La crise électorale et post-électorale au Bénin a atteint une dimension internationale. Des réactions fusent de la communauté internationale pour apprécier la situation au Bénin. La dernière en date est celle de l’ancien président français François Hollande qui s’est plutôt invité dans le débat de façon assez maladroite.

Alors que toutes les instances sous régionales jouent la carte de la prudence et appellent au dialogue, François Hollande prend partie pour les leaders de l’opposition,responsables des violences qui ont agité le Benin au début du mois de mai. Dans un communiqué diffusé ce samedi, l’ancien patron du palais de l’Elysée, s’est inquiété de la situation de Boni Yayi, l’ex-chef d’Etat béninois. Dans un message publié par voie de presse, l’ancien président Français affiche sa « vive préoccupation après les graves atteintes portées aux droits de l’opposition et de la démocratie au Bénin et en particulier au traitement réservé à Boni Yayi, au pouvoir de 2006 à 2016 ».

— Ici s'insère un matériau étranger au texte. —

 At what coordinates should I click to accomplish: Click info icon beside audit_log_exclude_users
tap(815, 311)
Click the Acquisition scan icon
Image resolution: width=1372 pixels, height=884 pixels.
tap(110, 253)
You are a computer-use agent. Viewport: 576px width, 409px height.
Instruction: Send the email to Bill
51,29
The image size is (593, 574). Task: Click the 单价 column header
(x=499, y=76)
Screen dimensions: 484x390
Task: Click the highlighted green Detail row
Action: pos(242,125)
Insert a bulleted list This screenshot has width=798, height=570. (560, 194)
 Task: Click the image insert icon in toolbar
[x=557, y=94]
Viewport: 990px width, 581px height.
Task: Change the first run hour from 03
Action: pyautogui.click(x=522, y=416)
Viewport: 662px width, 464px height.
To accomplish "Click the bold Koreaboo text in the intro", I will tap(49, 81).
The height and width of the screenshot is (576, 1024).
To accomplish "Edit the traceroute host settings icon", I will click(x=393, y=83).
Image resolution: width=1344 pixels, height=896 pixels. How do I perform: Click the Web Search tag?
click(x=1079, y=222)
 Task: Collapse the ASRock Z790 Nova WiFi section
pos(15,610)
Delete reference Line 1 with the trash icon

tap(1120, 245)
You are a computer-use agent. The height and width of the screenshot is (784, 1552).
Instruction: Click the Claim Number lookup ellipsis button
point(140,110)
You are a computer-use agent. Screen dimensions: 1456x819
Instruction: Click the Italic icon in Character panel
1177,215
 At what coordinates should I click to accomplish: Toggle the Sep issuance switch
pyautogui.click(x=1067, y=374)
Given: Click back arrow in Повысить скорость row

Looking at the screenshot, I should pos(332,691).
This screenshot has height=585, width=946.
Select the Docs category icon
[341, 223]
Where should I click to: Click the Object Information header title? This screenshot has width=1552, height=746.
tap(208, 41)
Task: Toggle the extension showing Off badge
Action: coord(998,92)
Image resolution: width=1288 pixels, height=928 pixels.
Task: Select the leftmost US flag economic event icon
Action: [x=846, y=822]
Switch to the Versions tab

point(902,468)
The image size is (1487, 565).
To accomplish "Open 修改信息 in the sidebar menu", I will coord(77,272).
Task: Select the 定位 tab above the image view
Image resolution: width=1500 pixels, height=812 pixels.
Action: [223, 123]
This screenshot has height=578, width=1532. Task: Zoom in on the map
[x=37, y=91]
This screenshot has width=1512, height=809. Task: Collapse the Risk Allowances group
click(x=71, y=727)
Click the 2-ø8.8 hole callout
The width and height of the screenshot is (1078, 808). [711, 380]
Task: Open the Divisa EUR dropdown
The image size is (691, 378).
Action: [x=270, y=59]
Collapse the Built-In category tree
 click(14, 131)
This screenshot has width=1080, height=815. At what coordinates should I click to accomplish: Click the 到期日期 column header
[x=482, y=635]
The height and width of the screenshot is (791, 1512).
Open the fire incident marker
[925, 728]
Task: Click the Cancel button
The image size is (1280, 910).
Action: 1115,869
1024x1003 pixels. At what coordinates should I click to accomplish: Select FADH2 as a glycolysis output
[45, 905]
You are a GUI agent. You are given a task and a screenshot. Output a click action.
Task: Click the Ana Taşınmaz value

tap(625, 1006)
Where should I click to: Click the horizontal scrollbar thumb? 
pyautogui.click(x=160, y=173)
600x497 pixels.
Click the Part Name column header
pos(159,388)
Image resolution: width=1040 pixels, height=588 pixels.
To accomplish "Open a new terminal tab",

Début mai , des violences qui ont éclaté devant le domicile de Boni YAYI ont fait d’énormes dégâts matériels et des morts. Des biens privés comme publics ont été incendiés sur fond d’attaques ciblées. En effet plusieurs anciens collaborateurs de Boni Yayi aujourd’hui avec le pouvoir Talon , ont passé des heures sombres à Cotonou. L’intervention de l’armée béninoise a ramené le calme au moment où les médias internationaux présentaient un pays où régnait le chaos.

L’attitude de François Hollande traduit mal sa sympathie vis-à-vis de Boni Yayi, seul responsable des violences. Il l’a d’ailleurs annoncé en direct sur France 24, à travers un ultimatum qu’il a donné à Patrice Talon avant de passer à l’acte.

Il n’est en effet un secret pour personne que les deux chefs d’Etat ont entretenu des relations assez amicales durant leur séjour à la tête de leurs Etats respectifs. L’administration Hollande a fait flèche de tout bois , mais n’a pu imposer son candidat LIONEL Zinsou au peuple béninois , qui en 2016 a préféré Patrice Talon, rejetant le candidat de la France. Le message rendu public par l’ancien président français cache mal son intention de défendre un serviteur loyal. Les réalités de gestion du pouvoir d’Etat sont loin d’être les mêmes d’un pouvoir à un autre. Les nombreuses tentatives pour transformer le Bénin en une colonie de la France ayant échoué, l’ancien président français se doit de revoir sa copie dans sa politique d’ingérence dans les affaires publiques d’un Etat souverain.